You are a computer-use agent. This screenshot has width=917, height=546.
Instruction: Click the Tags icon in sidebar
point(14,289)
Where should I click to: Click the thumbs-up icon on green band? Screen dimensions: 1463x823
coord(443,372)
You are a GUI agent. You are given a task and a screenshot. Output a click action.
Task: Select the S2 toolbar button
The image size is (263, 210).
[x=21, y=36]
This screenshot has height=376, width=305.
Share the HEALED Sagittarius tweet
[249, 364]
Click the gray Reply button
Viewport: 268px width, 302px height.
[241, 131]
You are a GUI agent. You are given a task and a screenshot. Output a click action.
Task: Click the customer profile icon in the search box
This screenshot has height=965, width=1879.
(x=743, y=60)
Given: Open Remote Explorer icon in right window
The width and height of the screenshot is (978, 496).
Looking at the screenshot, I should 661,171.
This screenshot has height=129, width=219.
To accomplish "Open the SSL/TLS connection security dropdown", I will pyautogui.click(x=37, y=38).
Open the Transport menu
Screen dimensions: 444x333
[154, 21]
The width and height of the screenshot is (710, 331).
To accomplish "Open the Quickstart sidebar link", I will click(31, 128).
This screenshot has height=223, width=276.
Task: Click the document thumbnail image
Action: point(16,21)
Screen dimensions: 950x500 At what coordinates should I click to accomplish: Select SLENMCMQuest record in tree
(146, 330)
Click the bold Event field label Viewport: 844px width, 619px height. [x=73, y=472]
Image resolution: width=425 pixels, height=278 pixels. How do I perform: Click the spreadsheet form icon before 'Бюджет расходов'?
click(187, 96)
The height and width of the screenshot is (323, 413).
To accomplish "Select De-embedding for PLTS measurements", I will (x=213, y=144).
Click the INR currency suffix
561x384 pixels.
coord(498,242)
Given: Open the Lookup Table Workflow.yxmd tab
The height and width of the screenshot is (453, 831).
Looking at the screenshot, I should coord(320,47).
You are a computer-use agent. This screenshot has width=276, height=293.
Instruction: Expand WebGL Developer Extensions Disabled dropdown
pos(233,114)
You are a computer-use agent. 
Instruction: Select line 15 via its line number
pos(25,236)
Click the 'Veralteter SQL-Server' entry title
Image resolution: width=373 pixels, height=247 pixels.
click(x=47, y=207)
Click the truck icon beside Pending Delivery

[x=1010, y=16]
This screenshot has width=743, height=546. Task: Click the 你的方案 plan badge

• _Direction_:
Rewrite every line of the records above as a numbered list, skipping any blank lines.

• _Result below_:
1. You are a computer-use agent. This screenshot has width=917, height=546.
2. Instruction: Click the Tags icon in sidebar
3. point(14,289)
4. Where should I click to: Click the thumbs-up icon on green band? Screen dimensions: 1463x823
5. coord(443,372)
6. You are a GUI agent. You are given a task and a screenshot. Output a click action.
7. Task: Select the S2 toolbar button
8. The image size is (263, 210).
9. [x=21, y=36]
10. This screenshot has height=376, width=305.
11. Share the HEALED Sagittarius tweet
12. [249, 364]
13. Click the gray Reply button
14. Viewport: 268px width, 302px height.
15. [241, 131]
16. You are a GUI agent. You are given a task and a screenshot. Output a click action.
17. Task: Click the customer profile icon in the search box
18. This screenshot has height=965, width=1879.
19. (x=743, y=60)
20. Given: Open Remote Explorer icon in right window
21. The width and height of the screenshot is (978, 496).
22. Looking at the screenshot, I should 661,171.
23. This screenshot has height=129, width=219.
24. To accomplish "Open the SSL/TLS connection security dropdown", I will pyautogui.click(x=37, y=38).
25. Open the Transport menu
26. Screen dimensions: 444x333
27. [154, 21]
28. The width and height of the screenshot is (710, 331).
29. To accomplish "Open the Quickstart sidebar link", I will click(31, 128).
30. This screenshot has height=223, width=276.
31. Task: Click the document thumbnail image
32. Action: point(16,21)
33. Screen dimensions: 950x500 At what coordinates should I click to accomplish: Select SLENMCMQuest record in tree
34. (146, 330)
35. Click the bold Event field label Viewport: 844px width, 619px height. [x=73, y=472]
36. Image resolution: width=425 pixels, height=278 pixels. How do I perform: Click the spreadsheet form icon before 'Бюджет расходов'?
37. click(187, 96)
38. The height and width of the screenshot is (323, 413).
39. To accomplish "Select De-embedding for PLTS measurements", I will (x=213, y=144).
40. Click the INR currency suffix
41. 561x384 pixels.
42. coord(498,242)
43. Given: Open the Lookup Table Workflow.yxmd tab
44. The height and width of the screenshot is (453, 831).
45. Looking at the screenshot, I should coord(320,47).
46. You are a computer-use agent. This screenshot has width=276, height=293.
47. Instruction: Expand WebGL Developer Extensions Disabled dropdown
48. pos(233,114)
49. You are a computer-use agent. 
50. Instruction: Select line 15 via its line number
51. pos(25,236)
52. Click the 'Veralteter SQL-Server' entry title
53. Image resolution: width=373 pixels, height=247 pixels.
54. click(x=47, y=207)
55. Click the truck icon beside Pending Delivery
56. [x=1010, y=16]
57. This screenshot has width=743, height=546. Task: Click the 你的方案 plan badge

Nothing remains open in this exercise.